### Instruction
Edit the data below by replacing every "Viewport" with "Window", and leave everything else unchanged.

-- start of Provided information --

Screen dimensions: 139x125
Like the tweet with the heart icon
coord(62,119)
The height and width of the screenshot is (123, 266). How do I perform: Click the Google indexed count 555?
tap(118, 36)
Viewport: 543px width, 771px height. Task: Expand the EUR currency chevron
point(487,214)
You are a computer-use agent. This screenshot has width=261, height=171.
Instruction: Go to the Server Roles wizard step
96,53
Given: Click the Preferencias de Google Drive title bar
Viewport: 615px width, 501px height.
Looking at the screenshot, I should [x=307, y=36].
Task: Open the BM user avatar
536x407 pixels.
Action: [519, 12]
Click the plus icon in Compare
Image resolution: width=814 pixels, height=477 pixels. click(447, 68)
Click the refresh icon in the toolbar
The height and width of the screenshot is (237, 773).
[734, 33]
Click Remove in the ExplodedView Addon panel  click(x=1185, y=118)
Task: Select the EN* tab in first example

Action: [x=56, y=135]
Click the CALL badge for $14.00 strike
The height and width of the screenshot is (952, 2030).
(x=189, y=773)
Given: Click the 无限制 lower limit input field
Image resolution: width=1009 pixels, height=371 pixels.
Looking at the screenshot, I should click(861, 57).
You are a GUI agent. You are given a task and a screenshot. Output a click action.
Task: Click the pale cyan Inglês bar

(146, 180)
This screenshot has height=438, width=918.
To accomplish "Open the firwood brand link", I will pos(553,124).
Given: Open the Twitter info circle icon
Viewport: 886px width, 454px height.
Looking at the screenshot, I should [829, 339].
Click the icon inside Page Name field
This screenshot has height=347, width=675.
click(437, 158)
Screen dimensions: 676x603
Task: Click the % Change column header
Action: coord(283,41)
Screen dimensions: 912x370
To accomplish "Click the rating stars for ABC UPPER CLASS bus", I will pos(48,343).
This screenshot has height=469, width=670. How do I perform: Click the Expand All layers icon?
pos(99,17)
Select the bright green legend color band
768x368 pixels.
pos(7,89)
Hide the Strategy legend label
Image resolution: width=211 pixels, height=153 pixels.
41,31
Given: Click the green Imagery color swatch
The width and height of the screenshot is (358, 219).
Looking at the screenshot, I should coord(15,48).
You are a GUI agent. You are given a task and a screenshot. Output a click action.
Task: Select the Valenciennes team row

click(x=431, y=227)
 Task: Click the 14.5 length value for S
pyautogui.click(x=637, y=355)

-- end of Provided information --

### Finished exercise
Screen dimensions: 139x125
Like the tweet with the heart icon
coord(62,119)
The height and width of the screenshot is (123, 266). How do I perform: Click the Google indexed count 555?
tap(118, 36)
Window: 543px width, 771px height. Task: Expand the EUR currency chevron
point(487,214)
You are a computer-use agent. This screenshot has width=261, height=171.
Instruction: Go to the Server Roles wizard step
96,53
Given: Click the Preferencias de Google Drive title bar
Window: 615px width, 501px height.
Looking at the screenshot, I should [x=307, y=36].
Task: Open the BM user avatar
536x407 pixels.
Action: [519, 12]
Click the plus icon in Compare
Image resolution: width=814 pixels, height=477 pixels. click(447, 68)
Click the refresh icon in the toolbar
The height and width of the screenshot is (237, 773).
[734, 33]
Click Remove in the ExplodedView Addon panel  click(x=1185, y=118)
Task: Select the EN* tab in first example

Action: [x=56, y=135]
Click the CALL badge for $14.00 strike
The height and width of the screenshot is (952, 2030).
(x=189, y=773)
Given: Click the 无限制 lower limit input field
Image resolution: width=1009 pixels, height=371 pixels.
Looking at the screenshot, I should click(861, 57).
You are a GUI agent. You are given a task and a screenshot. Output a click action.
Task: Click the pale cyan Inglês bar

(146, 180)
This screenshot has height=438, width=918.
To accomplish "Open the firwood brand link", I will pos(553,124).
Given: Open the Twitter info circle icon
Window: 886px width, 454px height.
Looking at the screenshot, I should [829, 339].
Click the icon inside Page Name field
This screenshot has height=347, width=675.
click(437, 158)
Screen dimensions: 676x603
Task: Click the % Change column header
Action: coord(283,41)
Screen dimensions: 912x370
To accomplish "Click the rating stars for ABC UPPER CLASS bus", I will pos(48,343).
This screenshot has height=469, width=670. How do I perform: Click the Expand All layers icon?
pos(99,17)
Select the bright green legend color band
768x368 pixels.
pos(7,89)
Hide the Strategy legend label
Image resolution: width=211 pixels, height=153 pixels.
41,31
Given: Click the green Imagery color swatch
The width and height of the screenshot is (358, 219).
Looking at the screenshot, I should coord(15,48).
You are a GUI agent. You are given a task and a screenshot. Output a click action.
Task: Select the Valenciennes team row

click(x=431, y=227)
 Task: Click the 14.5 length value for S
pyautogui.click(x=637, y=355)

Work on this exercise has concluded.